K.C. defensive coordinator Gunther Cunningham, who had been wowed by Tongue's workout earlier that day, says it was Tongue's assured demeanor during that dinner that won him over. The Chiefs wound up choosing Memphis safety Jerome Woods (left) in the first round and Tongue, who in college had split time between safety and cornerback, in the second, and just like that Kansas City had solidified the middle of its secondary for years to come.

By the start of the 1997 season Woods, at free safety, and Tongue, on the strong side, had moved into the starting lineup. Each has played with so much determination and intelligence that some Chiefs coaches and staff members get them mixed up. It's as if they're a composite: Jereggie Woodtongue, hard-hitting young play-maker. "Someone yells, 'Romey,' I turn around," Tongue says.

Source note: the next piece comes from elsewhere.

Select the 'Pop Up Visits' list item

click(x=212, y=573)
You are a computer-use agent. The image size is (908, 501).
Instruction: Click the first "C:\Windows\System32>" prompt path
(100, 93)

This season Woods and Tongue have been the steadiest players on a stumbling 5-8 team. In a 34-24 win over the Arizona Cardinals on Nov. 29, Tongue had nine tackles and a sack. Woods had 15 tackles in a 40-10 loss to the New England Patriots on Oct. 11. In the fourth quarter of that game, Woods broke his right hand but came back. Later in the week, when Cunningham asked if he'd be ready for the next game, Woods slammed his helmet across the cast. "Any doubt in your mind now?" he asked.

"They're not even close to fulfilling their potential," Cunningham says of the pair. "They can end up being household names."

Perhaps they'll even be correctly identified in their own locker room.